Das muss der kleinste gemeinsame Nenner in einer Demokratie sein. Zur Wahrheit zählt: Nicht jeder Demo-Teilnehmer hat das verstanden. Es ist eine peinliche, große Dummheit, wenn selbst unter den Organisatoren des Münchner Auflaufs alles ab rechts der Mitte zu Faschisten erklärt wird, Teile von SPD und FDP gleich mit. Dieses Geifern spaltet, es banalisiert wahren Extremismus. Gut, dass die Mehrheit besonnen und genau justiert, wie weit das demokratische Spektrum reicht, wo es auf beiden Seiten endet und dass es in aufgeregten Zeiten immer wieder Rückwege hinein geben muss.
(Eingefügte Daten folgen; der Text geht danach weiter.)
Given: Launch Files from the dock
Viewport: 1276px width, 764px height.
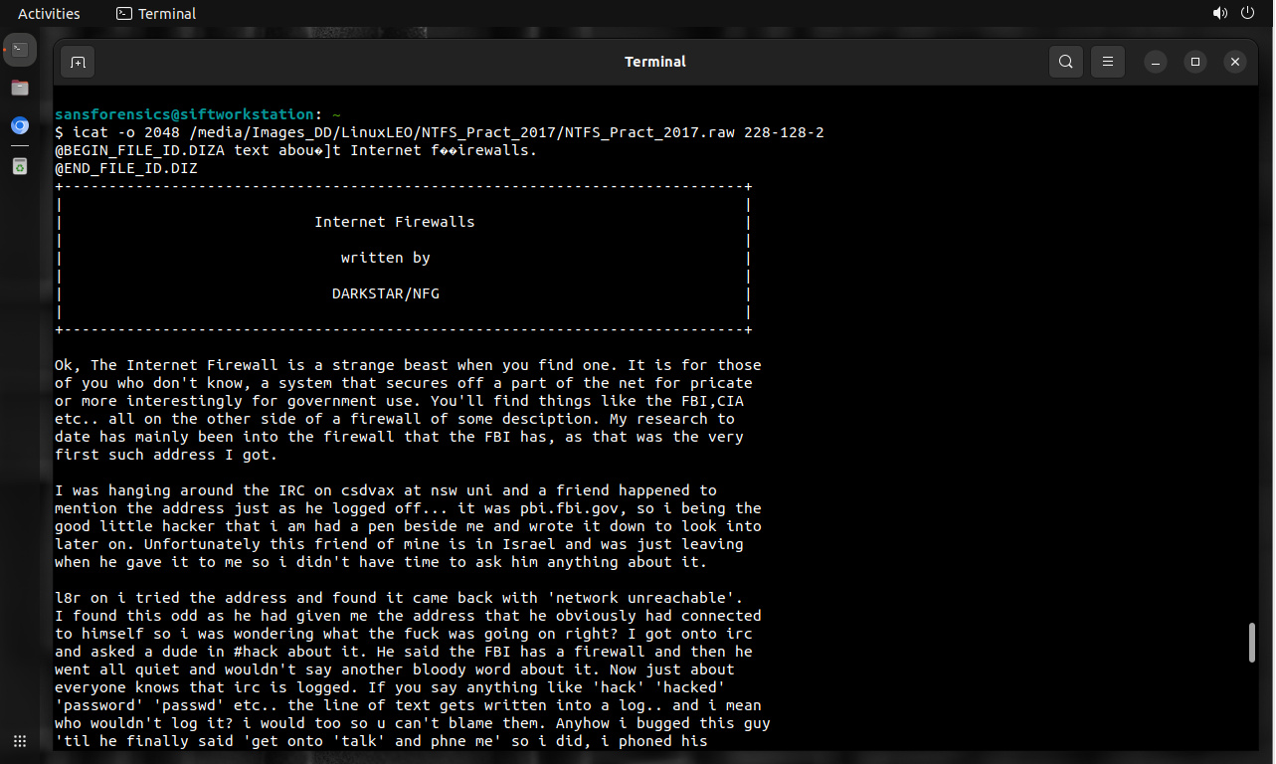Looking at the screenshot, I should click(20, 88).
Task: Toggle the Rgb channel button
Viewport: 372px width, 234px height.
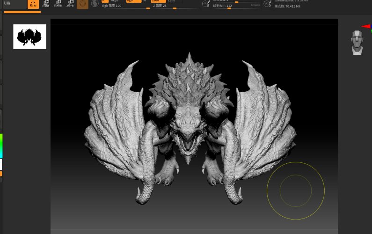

So stark, so mächtig diese Demonstrationen waren – sie sind kein Signal zum Weiter-so. Der Umgang mit der AfD sollte sich ändern. Zu hektisch, zu schnappatmig reagieren die Parteien auf jedes Zucken von ganz rechts. Und vergessen über diesen Reflexen die riesige eigene Verantwortung: die eigene Politik auf zwei, drei Feldern so zu ändern, dass es weniger Anlass für Zorn und Protest gibt. Keine noch so große Demo ist ein Ersatz für diese Politikwende.